A case came before the High Court where it appeared that an alteration was made to a Will after it had been executed.
The deceased man had died, leaving four siblings as he had never married and had no children.
In his Will dated 29 April 1981, he left a valuable property in Dublin to one of his brothers, Eamonn. A later alteration to the Will replaced the bequest of the property to his brother, Eamon with a bequest of IR €1 (pound).
Another brother of the deceased, Malachy sought an order of the court for a grant of probate and an order declaring that the Will was duly executed.
The judge noted that if the attempted obliteration of the bequest was found to be valid and effective, the deceased’s three surviving siblings and the children of a sibling who predeceased the testator would be entitled to shares of the property.
The judge was satisfied that the Will was correctly executed and, having done so, now needed to address the part of the Will that bequeathed the property to one of the deceased’s brothers.
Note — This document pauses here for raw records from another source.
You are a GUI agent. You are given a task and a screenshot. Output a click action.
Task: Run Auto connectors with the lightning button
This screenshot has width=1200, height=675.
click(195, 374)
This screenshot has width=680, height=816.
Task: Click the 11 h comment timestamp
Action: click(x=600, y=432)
The judge considered section 86 of the 1965 Act which invalidates obliterations, interlineations or alterations to a Will if made after execution unless they are executed in like manner as the will itself, the court highlighted: “This is so even if the words are not only no longer ‘apparent’ but cannot be deciphered even with the aid of infrared technology. A conundrum can therefore arise if there is an invalid obliteration of part of a Will and it is not possible, even with the aid of technology, to decipher what the terms of the will are.”
The judge found that in circumstances where the obliterated words in the deceased’s Will were still legible, “it is clear that this Will has not been partially revoked so as to remove the bequest in favour of Eamonn” and that there was no evidence whatsoever to support any finding of an intention to revoke that part of the Will. The judge pointed out that if the changes were made prior to the Will being executed, then that would be fine.
It was submitted to the court that the deceased’s brother Tom came into possession of the Will on a date prior to August 2009 and that the applicant came into possession of the will on 12 August 2009 and accepted that the Will had not been opened or altered between 12 August 2009 and the date of the deceased’s death. However, the judge noted that that left a gap of 28 years wherein an alteration to the Will could have been made.
The judge was of the opinion that it was more likely that the change of heart came after execution of the Will, noting that it could not be said whether the attempted obliteration and alterations were done by the testator in any event as there was no acknowledgment of the changes by him or by any witnesses and so section 86 had not been complied with.
Therefore, the High Court ruled the changes made to the Will in respect of the property to be invalid and admitted the Will to probate so as to include the words “160 S.C. Road, Dublin” and determined that the characters “£1-00” would be excluded from the Will as their insertion was not validly and effectively done.
In the matter of the Estate of Michael Joseph McNally [2025] IEHC 299.